Dolichol is an essential lipid in eukaryotic cells. It is required for protein glycosylation, the addition of carbohydrates to proteins. This process is vital for a variety of protein functions. Defects in the synthesis of dolichol lead to congenital disorders of glycosylation (CDGs), a large group of rare genetic disorders which are treatable but incurable.

A research team at Hiroshima University has provided evidence for the evolutionary conservation of a three-step synthesis pathway for dolichol in yeast. This discovery supports the view that multiple dolichol biosynthesis pathways are evolutionarily conserved across eukaryotes.

Their findings were published in the journal PNAS on May 27, 2026.

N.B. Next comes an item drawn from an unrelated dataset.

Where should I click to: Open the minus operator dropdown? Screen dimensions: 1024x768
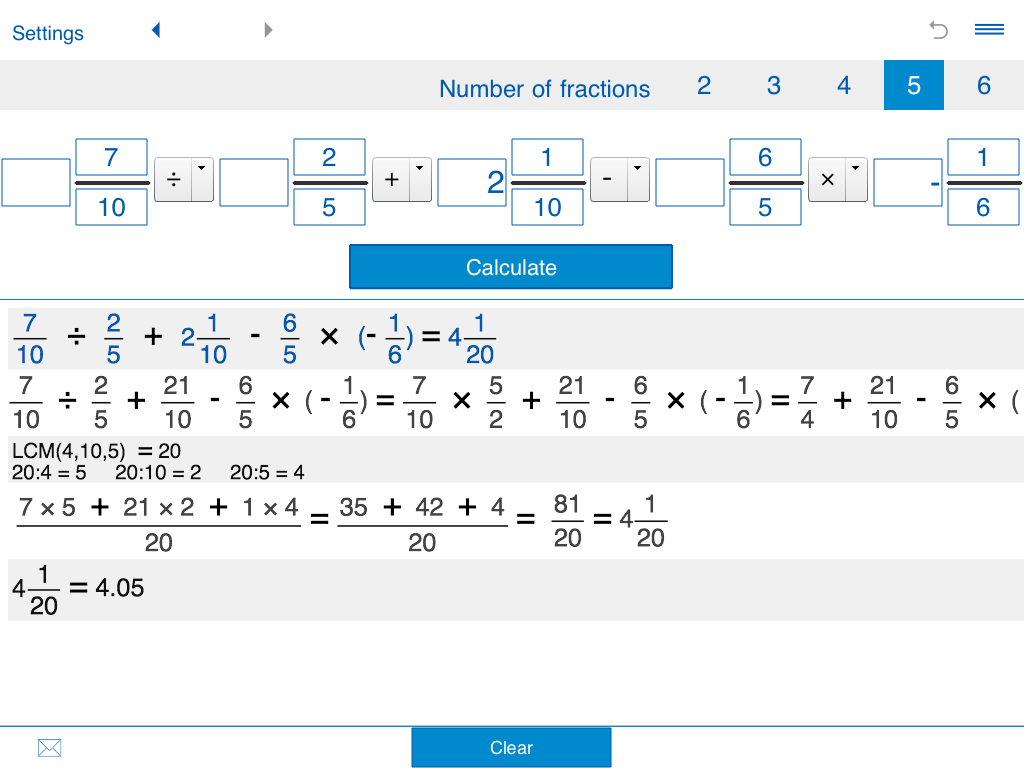pos(638,168)
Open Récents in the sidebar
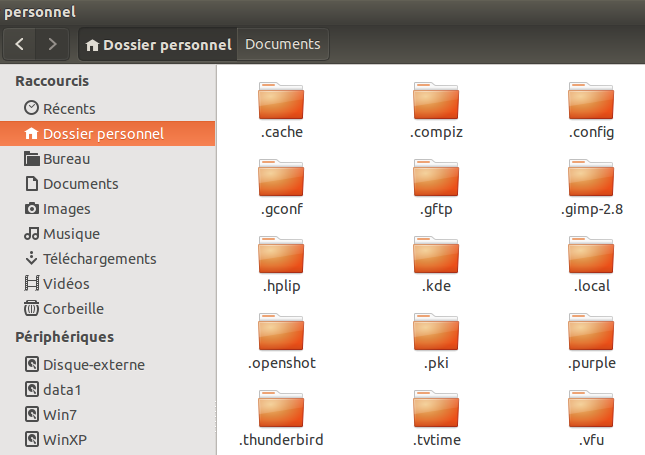Viewport: 645px width, 455px height. (69, 108)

Dolichol was held to be synthesized by a single-step reduction of polyprenol. The gene encoding the enzyme that catalyzes this reaction is SRD5A3 in humans and DFG10 in budding yeast (Saccharomyces cerevisiae). Research from 2024 revealed that this understanding was incomplete, and a three-step detour pathway for dolichol biosynthesis in humans involving the gene DHRSX was proposed.

As genes corresponding to DHRSX were not identified in yeast, it was unknown if the detour pathway was conserved in yeast and in other eukaryotes, or if it was unique to humans.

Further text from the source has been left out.